Hacker News new | ask | show | jobs
by bluedino 1635 days ago
Gmails spam filtering isn't exactly a high bar
5 comments

Based on my experience running mail servers in the past (both personal and corporate), I'd say you're wrong.
Based on my experience running mail servers for a long time and today, I'd say OP is right.

gmail spam filtering is terrible. On my various gmail accounts, I both get spam and the good email goes to the spam folder. And there's nothing you can do, you can mark it not-spam a thousand times and it's still a crapshoot.

I don't have any of those problems with my self-hosted email.

I second this.

Gmail spam filtering is top notch. I just stopped to care to obfuscate or hide my email adress (which I use since the beta invitation program of gmail) and I can count the spam I actually read in a year with one hand.

Gmail's spam filtering has a high false positive rate.

It classifies Stripe's and PayPal's important security emails as spam; I posted previously on HN:

https://news.ycombinator.com/item?id=19536465

It's easy to bring down the number of false negatives if you allow the number of false positives to be arbitrarily large.

On my GSuite business email, I've had > 50 incoming business-relevant emails this year that were incorrectly classified as spam. My personal self-hosted email server [1] lets through a bit more spam than Gmail, but it also doesn't suffer this big false-positive rate.

[1]: https://nh2.me/recent/Running-your-own-mailserver.pdf

"I can count the spam I actually read in a year with one hand."

This is partly because Gmail is good at classifying emails as spam/ham.

But it's partly because it's more tolerant of false positives (ham sent to the spam folder) than you or I would be if we were tweaking our own spam filter.

I occasionally check my spam folder, and there are usually some mailing list emails that I don't care about, but which I did actually subscribe to, and would have wanted to reach my inbox.

> Gmail is good at classifying emails as spam/ham.

I wish they'd apply that discrimination to their SMTP output.

Seriously? I actually think gmail's spam filtering is brilliant - I probably average less than a single spam email a year that it doesn't catch.

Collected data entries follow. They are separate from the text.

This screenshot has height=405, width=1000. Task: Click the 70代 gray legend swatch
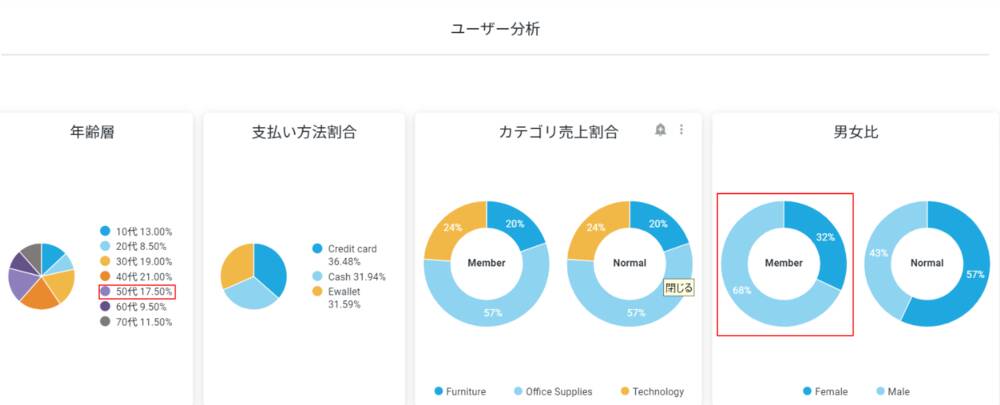tap(105, 322)
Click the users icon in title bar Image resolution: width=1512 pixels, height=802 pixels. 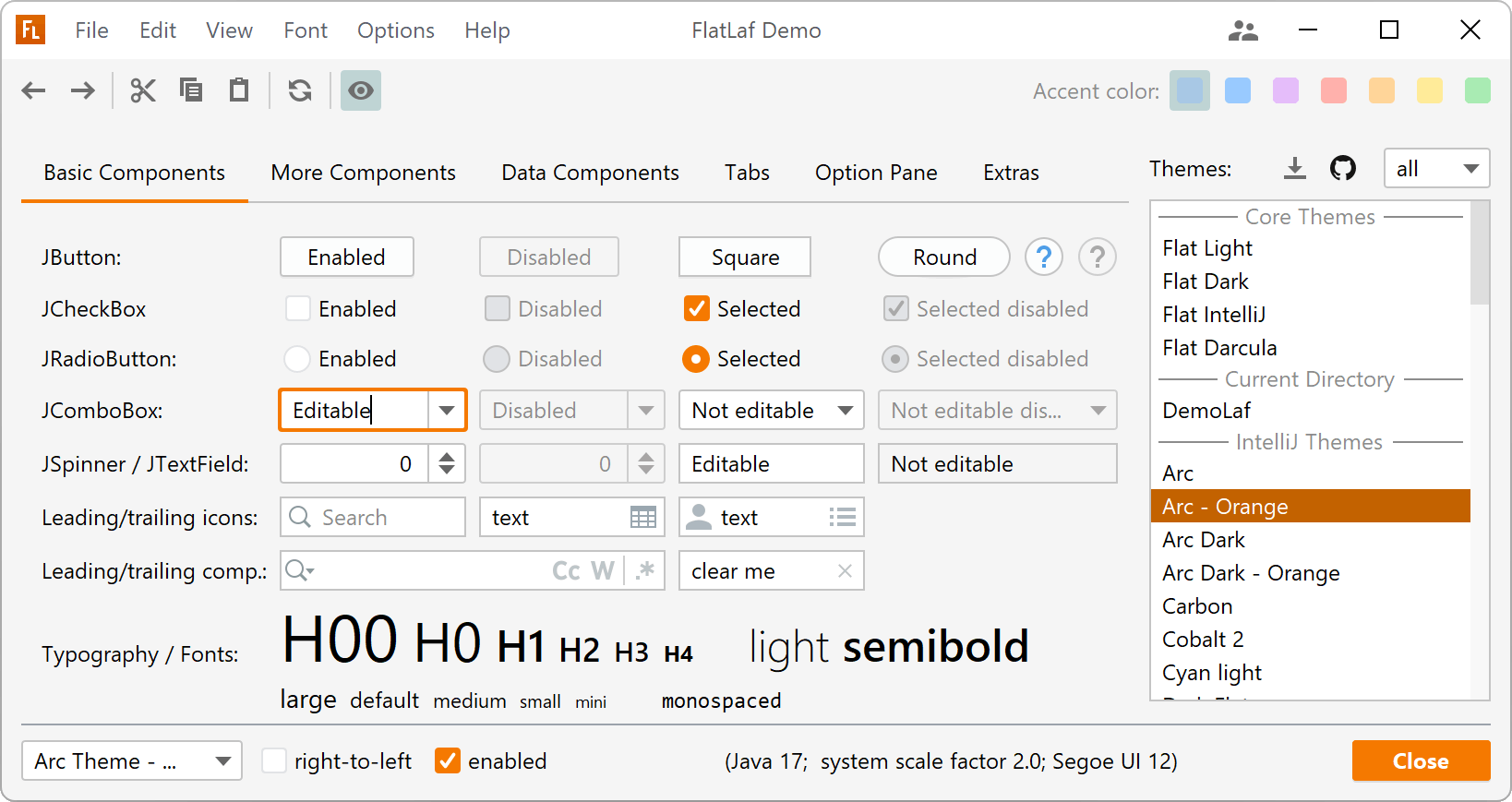point(1243,30)
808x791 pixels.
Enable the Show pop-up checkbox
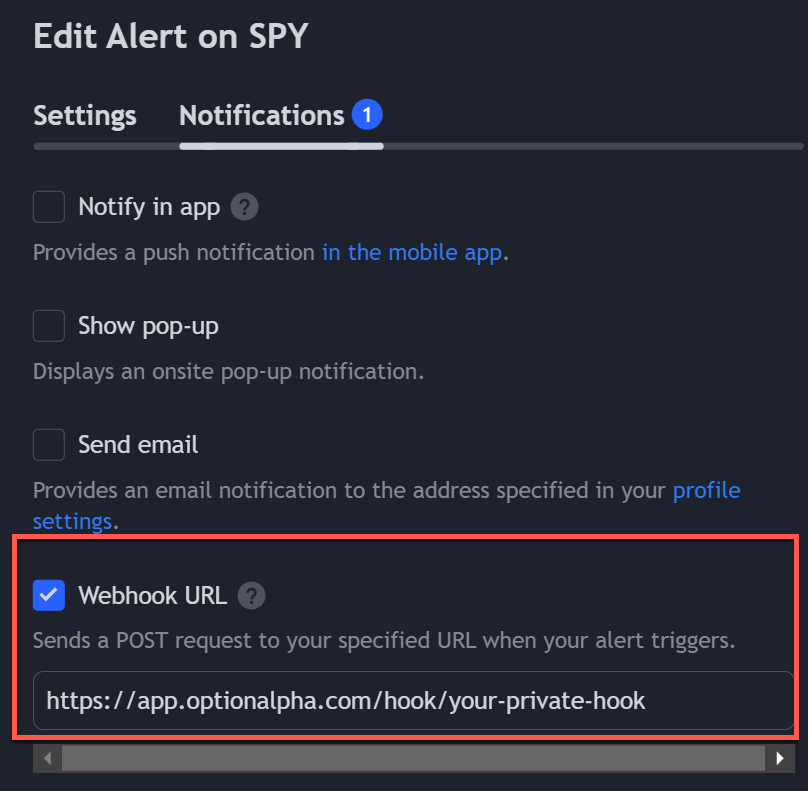49,325

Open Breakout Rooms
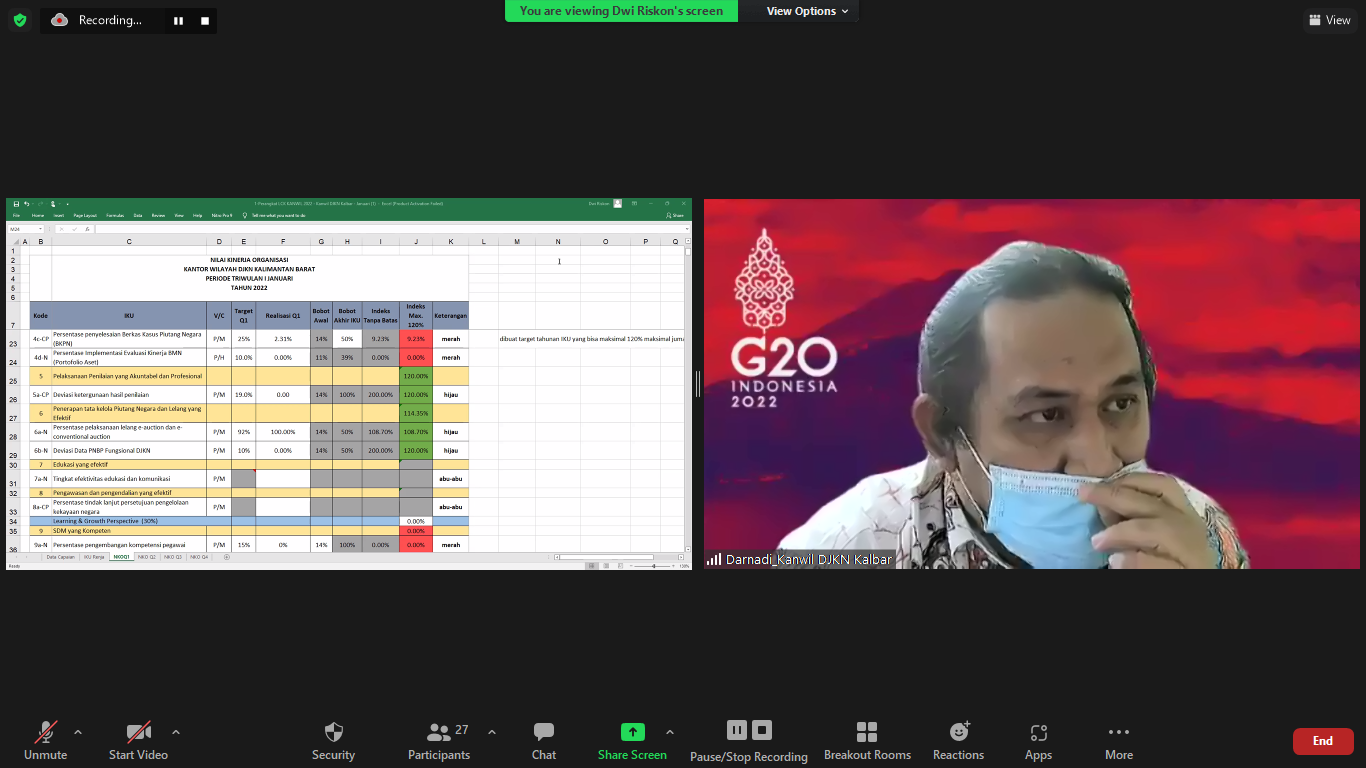867,732

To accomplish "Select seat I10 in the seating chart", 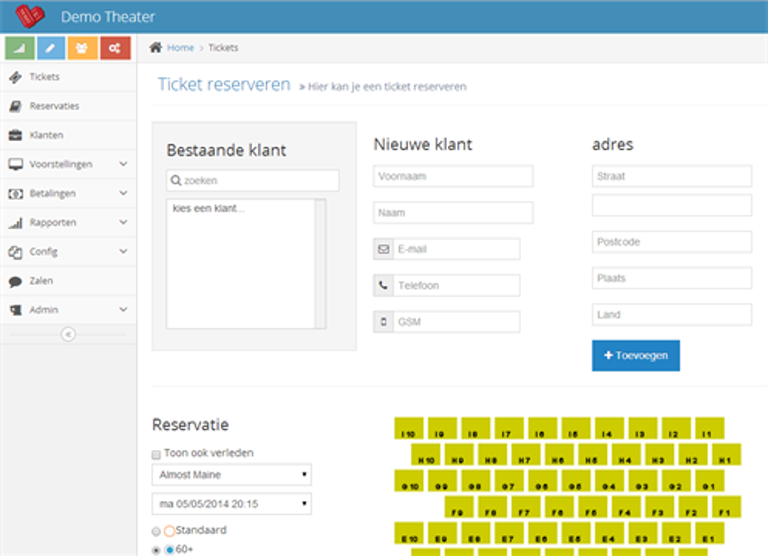I will coord(409,433).
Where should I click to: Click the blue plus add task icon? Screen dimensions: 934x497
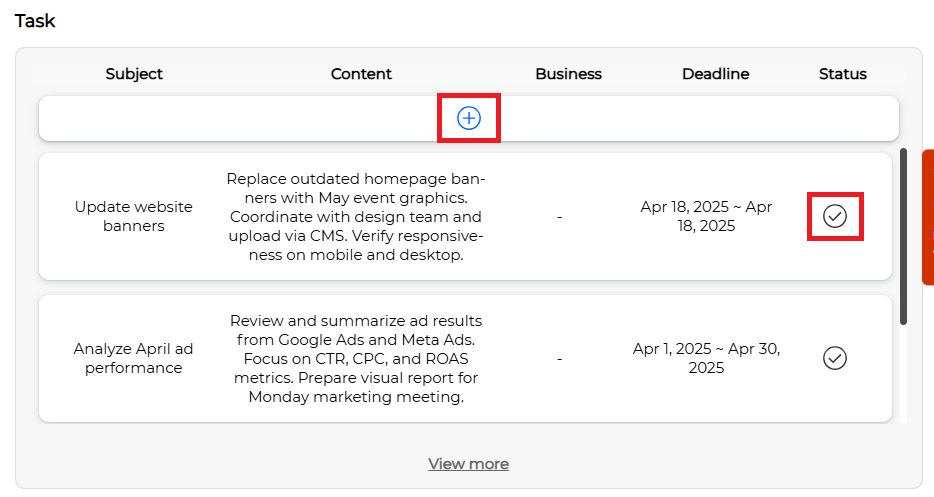(x=469, y=118)
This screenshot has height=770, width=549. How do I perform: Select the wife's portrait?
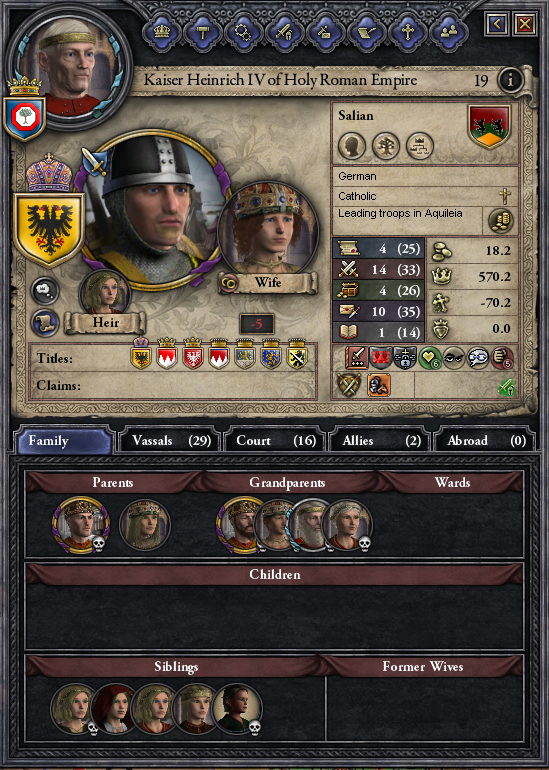pyautogui.click(x=268, y=230)
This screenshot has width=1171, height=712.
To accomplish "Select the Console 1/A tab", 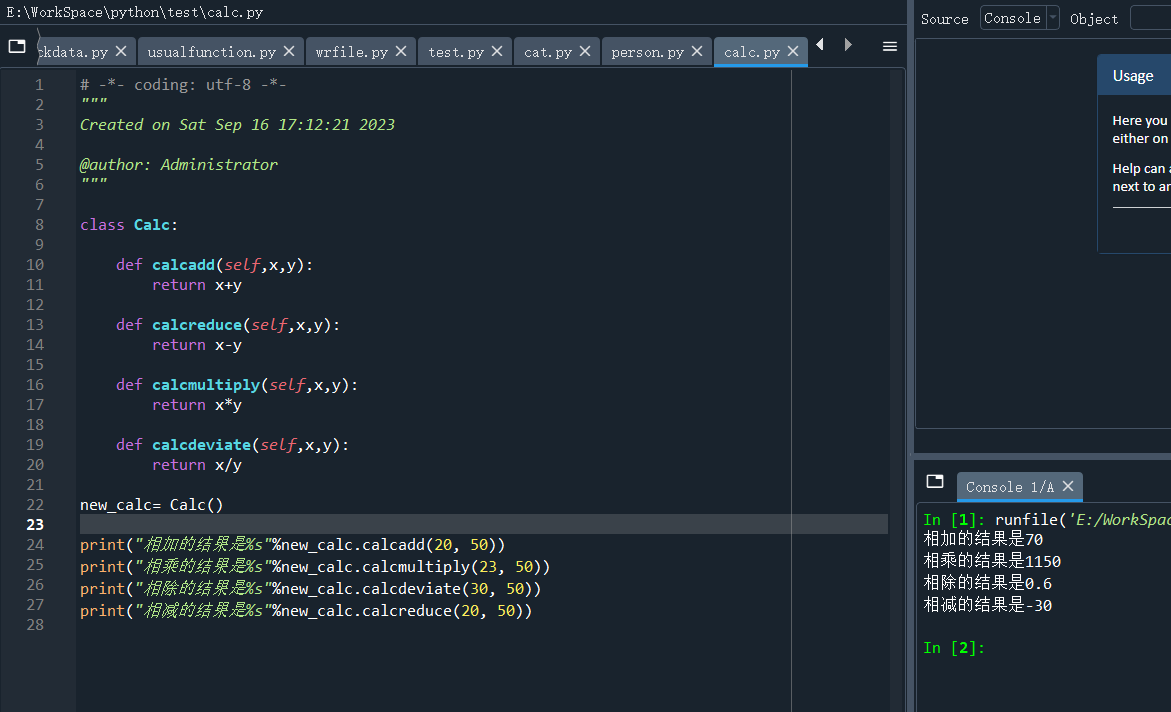I will pos(1009,487).
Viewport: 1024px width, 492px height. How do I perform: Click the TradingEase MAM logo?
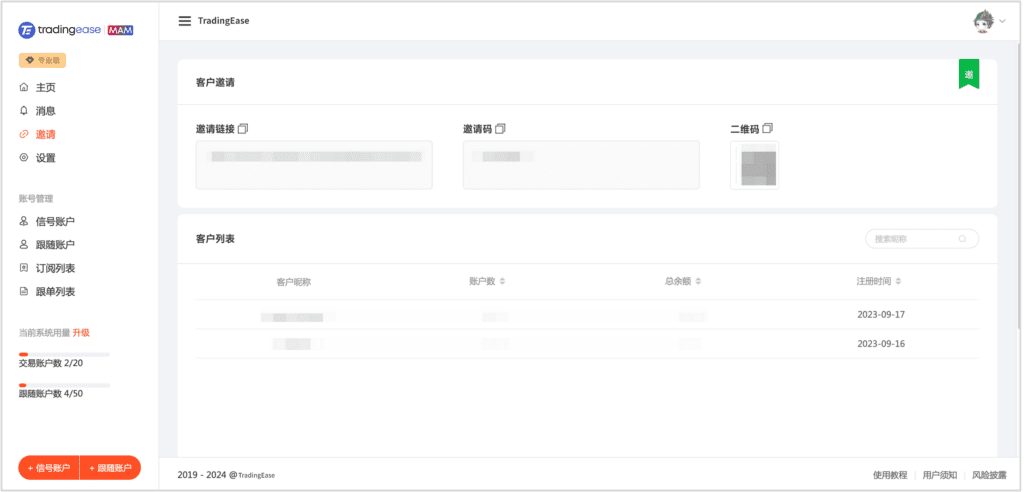[x=76, y=30]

Contrast that with every corporate email spam filter I've ever been subject to, which vary from "shit" to "OK", and Gmail is completely in another league.

My problem with Gmail is the false positives. (Or is it negatives?) They routinely send too much to the spam box and others tell me they have the same experience.

The worst is when they take email from one Google hosted domain and send it to spam in another Google hosted domain, even though the email didn't leave their network at all.

Still, I agree that the overall level is pretty good and hard to duplicate.

> even though the email didn't leave their network at all.

FYI gmail treats all of its children equally. Mail from one Google user to another is subject to the exact same treatment as mail received via SMTP (and, indeed, Gmail sends traffic to itself over SMTP). If you study the headers of messages in Gmail, you can form a picture of how they allocate and use the virtual IPs.

I get them every day.

https://imgur.com/a/wXCocLd

Have not had to deal with spam on my personal Gmail address in the 10 years I've been using it, and I'm having the same experience running a big Workspace organization. Their spam/fishing detection is making my job a lot easier.
I also have serious doubts about Google's spam fighting. While they catch a lot of spam in the spam folder, they are simultaneously overzealous, catching normal emails that I receive and read regularly, and underprepared, as if putting myusername@aol.com and sending the email to Gmail servers isn't totally obvious spam.
Gmails spam filtering is still the best I've seen from the major e-mail providers, so I disagree with your assessment.